Truffe agli anziani, maxi blitz a Napoli: in carcere finti carabinieri e avvocati

Oggi la Polizia di Stato e dell’Arma dei Carabinieri è impegnata nell’operazione nella cattura di numerosi individui dediti alla commissione di truffe ai danni di persone anziane in tutto il territorio nazionale. Le tecniche utilizzate erano quelle del finto appartenente alle Forze dell’Ordine o del finto avvocato. Insieme alla polizia sta collaborando anche la Squadra Mobile della Questura di Frosinone ed i carabinieri del Nucleo Operativo e Radiomobile della Compagnia di Frosinone. Tutte le vittime, infatti, avevano denunciato di aver ricevuto una telefonata da un sedicente maresciallo dei carabinieri o da un avvocato, il quale riferiva loro di essere un familiare (figlio o nipote, a seconda dei casi) incorso in un incidente stradale e di essere stato trattenuto presso un ufficio di polizia. Da queste denunce si sono poi sviluppate le indagini dei poliziotti e dei carabinieri che hanno consentito di dare un nome e un volto a tutti i truffatori e sottoporli a specifiche ed intense attività di monitoraggio. Nel corso dell’attività investigativa sono stati recuperati e riconsegnati alle vittime l’oro e i preziosi oggetto di cinque truffe, per un valore di circa 100.000 euro.
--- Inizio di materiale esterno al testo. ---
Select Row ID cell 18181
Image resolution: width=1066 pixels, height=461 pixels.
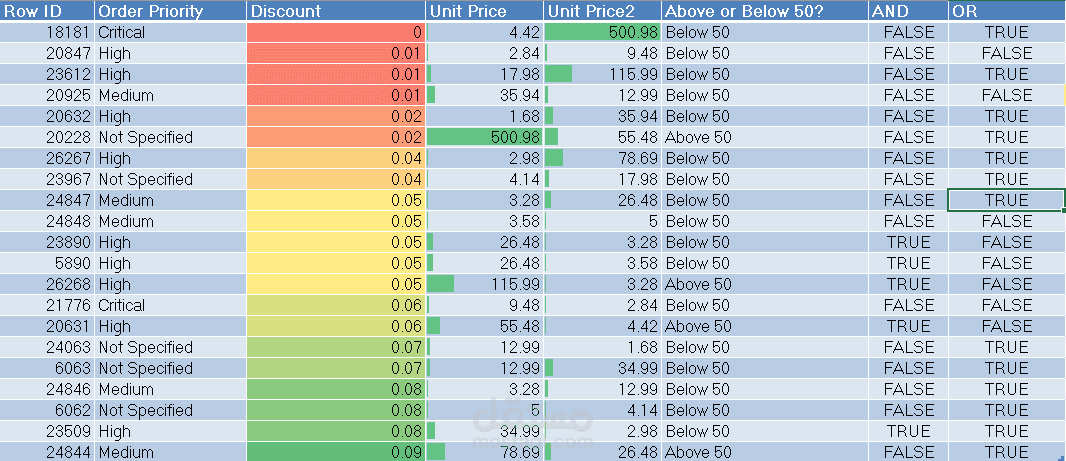point(48,32)
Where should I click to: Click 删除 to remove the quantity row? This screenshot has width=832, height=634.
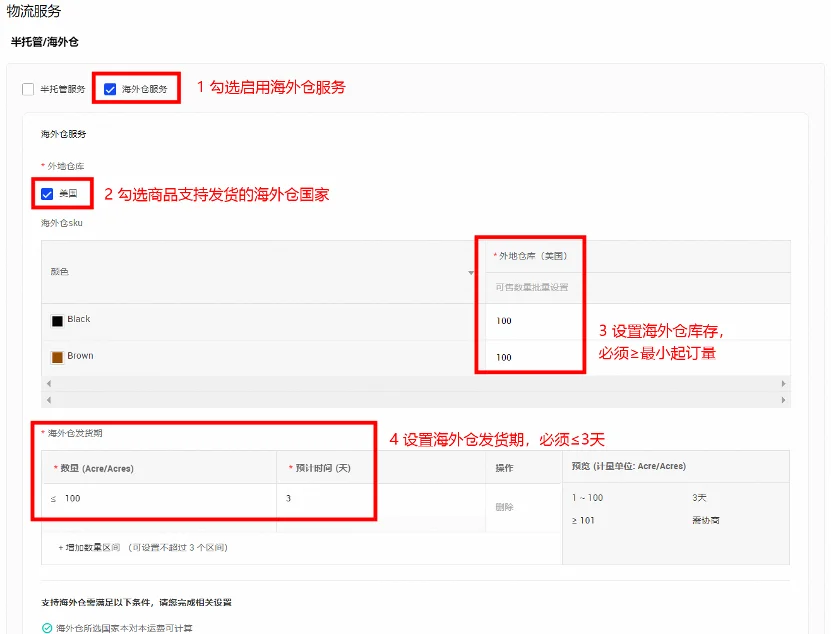tap(504, 507)
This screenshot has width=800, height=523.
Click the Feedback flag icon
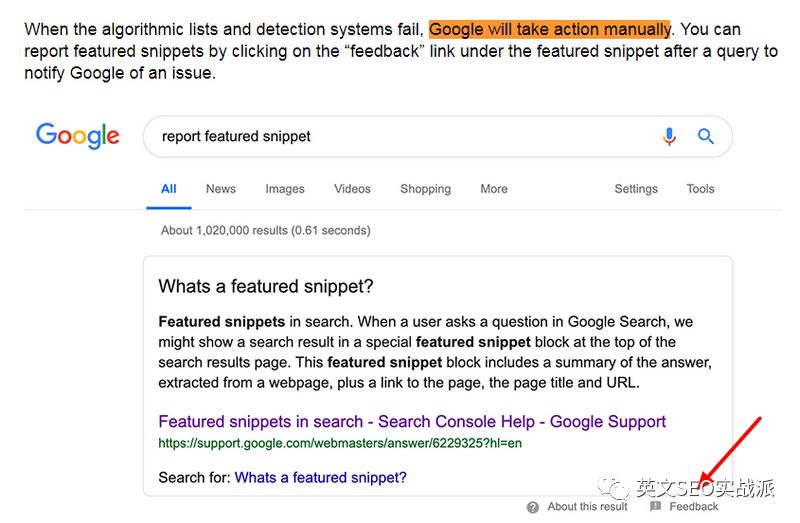[x=655, y=507]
Nessuna zona d´Italia era immune alle loro scorribande, alle loro vere e proprie trasferte del crimine; difatti, i delinquenti erano soliti soggiornare in una struttura ricettiva di una zona tranquilla, per non più di cinque giorni e poi colpire nei paesi e/o città che si trovavano al massimo nel raggio di 100 km.

Per gli spostamenti, utilizzavano solo macchine noleggiate e, dopo ogni trasferta, facevano rientro a Napoli, dove tutti gli indagati sono nati e dimorano, per cambiare auto e cellulari, prima di ripartire per un nuovo tour di truffe.In un’occasione, a seguito di una truffa perpetrata a Colleferro, è stato arrestato dai militari di una Stazione carabinieri il complice che, dopo essersi recato presso l’abitazione della vittima di turno, cercava di far rientro a Napoli con addosso le prove dell’illecito provento, confidando che la breve distanza potesse scongiurare il rischio di imbattersi in qualche controllo. Le decine di truffe messe a segno in quasi tutte le regioni italiane, ad eccezione della Campania e delle isole, fruttavano all’associazione centinaia di migliaia di euro, in quanto era possibile carpire ad ogni vittima denaro e gioielli per un valore che raggiungeva anche i 20.000 euro. Le indagini  sono iniziate nel novembre 2015, quando i due uffici investigativi hanno raccolto nel giro di pochi giorni oltre dieci denunce di truffe consumate o tentate ai danni di anziani, in cui si evidenziava un medesimo modus operandi.